Comisar: New York is a Jewish city, over 10% of the city is Jewish ... And whether you are Jewish or not, Jewish ethnicity, humor, and food are part of the lifeblood of this city. The genre of the musical is a New York phenomenon. New Yorkers of all races and ethnicity can step into the world of Bubby’s Kitchen and feel right at home.

What was most challenging about working on Bubby’s?Bertone: Being raised Catholic, grasping some of the musical styles definitely came as a challenge in the beginning. Now, the challenge lies in having the strength to access these dark moments in history for each performance.

Comisar: The most challenging thing for me has been striking the right tone in the creating of the music and lyric-writing.

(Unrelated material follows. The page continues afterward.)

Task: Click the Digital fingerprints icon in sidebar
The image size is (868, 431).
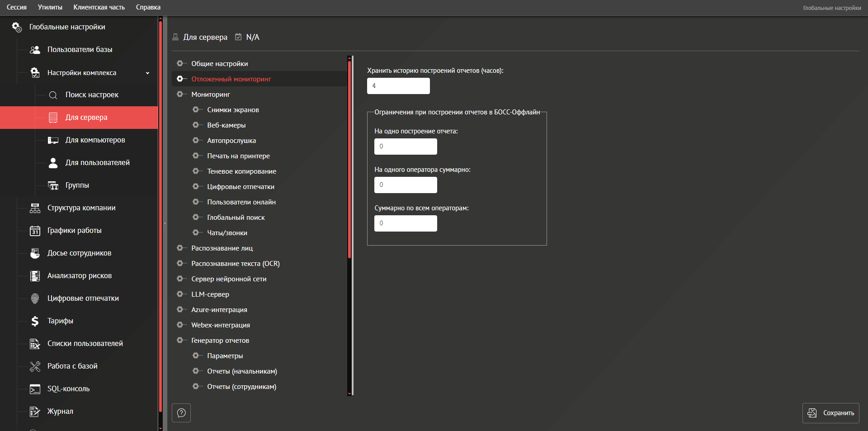Action: [35, 298]
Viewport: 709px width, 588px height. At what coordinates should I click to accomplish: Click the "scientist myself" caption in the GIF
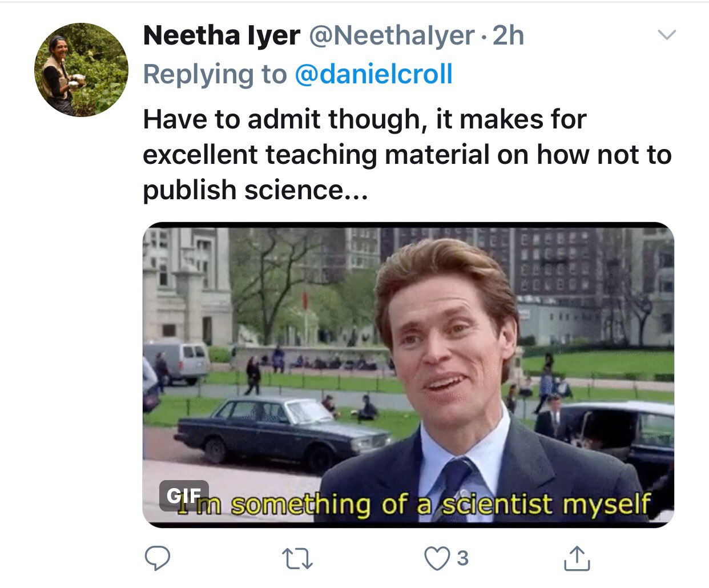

A musical that involves the Holocaust is a huge challenge. How does one write music that touches the darkness without wallowing in it? How to be poignant without crossing over to maudlin? It is a balancing act. And knowing that the show has moments of darkness, how do we find the right places to bring in comedy and levity.

What part of your own background fed into this story?Ginsburg: I grew up on my grandparent’s dairy farm in Troy, N.Y., and spent every day of my life in their home. It was an incredible gift. As a grandchild of Holocaust survivors, my cousins and I were brought up as if we were siblings. We are an incredibly tight-knit, close, and wildly colorful family that has been brought up to value the bonds and connections to family, friends and community as the most valuable thing in life. Professionally, I have my BFA in drama from Syracuse University and was a professional actress, singer and songwriter here in New York before going back to Hebrew Union College for my Master’s Degree and Cantorial Ordination. I just celebrated my tenth year as Cantor at East End Temple in Gramercy, and I have been traveling Bubby’s Kitchen around the country for the last five years. Marrying my two greatest passions in life and being able to work as both Cantor and actor carrying forth the same messages and missions from two different platforms has been more rewarding than I could have ever imagined.

Bertone: I grew up in the suburbs of Chicago and studied music at NYU. I am a professional musician working in the theater industry in NYC and have played keyboards and/or conducted for numerous shows either here in town or on tour.

Comisar: I am not the grandchild of a Holocaust survivor, but the stories of the Shoah were hauntingly formative to me in my growing up years. I have distant relatives who were murdered by the Nazis, so the stories of the partisans are not immediately familiar to me personally. But my consciousness of the Holocaust and the imperative of memory and storytelling are at the very core of my Jewish self.